Williams buys out infrastructure affiliate for $13.9bn

Williams, the US oil and gas pipelines group, plans to take full ownership of its associated company Williams Partners in a $13.9bn deal, marking the latest restructuring of US energy infrastructure groups.

The two businesses have agreed an all-share deal for Williams to buy the 40 per cent of Williams Partners that it does not own already, at a price that values the entire partnership at $34.7bn.

The move follows similar deals announced last year by Kinder Morgan, in which the company bought out the minority holdings in three linked parternships.

William Partners owns and operates gas pipelines and processing plants. It was created in its present form through a restructuring of the Williams group in 2010, in which it received several large assets from its parent, including the Transco gas pipeline system that stretches from Texas to New York.

It is a master limited partnership, a tax-advantaged business structure that has become increasingly popular in the US energy industry in recent years. It has units instead of shares, and unlike a conventional company pays no corporate tax. Investors instead pay income tax on their share of the partnerships' profits.

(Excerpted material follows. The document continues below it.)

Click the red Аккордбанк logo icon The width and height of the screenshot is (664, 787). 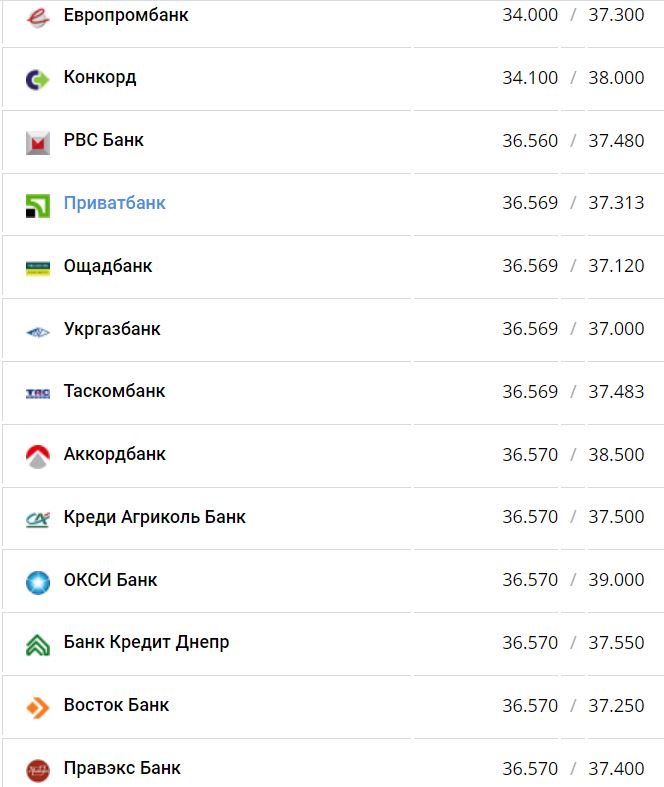37,456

The tax benefits of MLPs, which are available only to energy businesses, have made them a low-cost way to raise capital, and they have proliferated in the US oil and gas boom of the past decade. There were 71 at the end of 2009 and there are now 121.

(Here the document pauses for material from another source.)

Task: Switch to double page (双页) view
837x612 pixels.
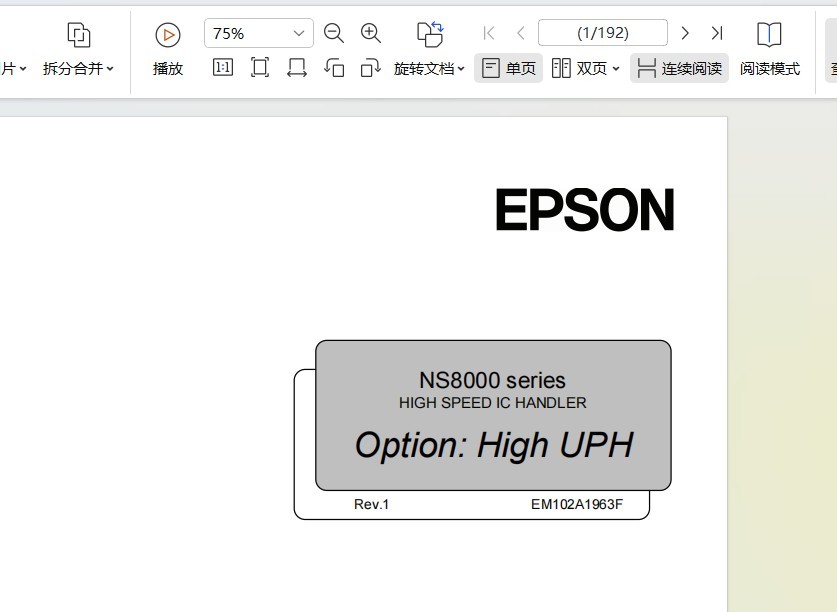Action: pos(580,68)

However, the disadvantages of the structure have also become increasingly apparent. In particular, investors have become more aware of "incentive distribution rights": terms in the partnership agreement that give the controlling general partner a rising share of the MLP's profits.

As the general partner, the Williams parent company benefitted from that arrangement, but investors wanted to be compensated for that, so it increased the cost of capital for the partnership. Williams said the cost of capital would be lower if it abandoned the MLP structure, and the incentive distribution rights, and was structured as a regular corporation.

It added that as a result of buying out the partnership it expected to be able to increase its dividend to 64 cents per quarter for the second half of this year, and then raise it by 11 per cent next year, and by "approximately" 10-15 per cent per year out to 2020.

The deal offers Williams Partners unitholders 1.115 Williams shares for every unit. That values each unit at about $59.83 based on the Williams share price on Wednesday morning, giving a premium of about 25 per cent to the closing price of the units on Tuesday evening.

However, Williams Partners units have been losing value for the past six months, having peaked above $65 in November.

The companies expect the acquisition to close in the autumn of this year.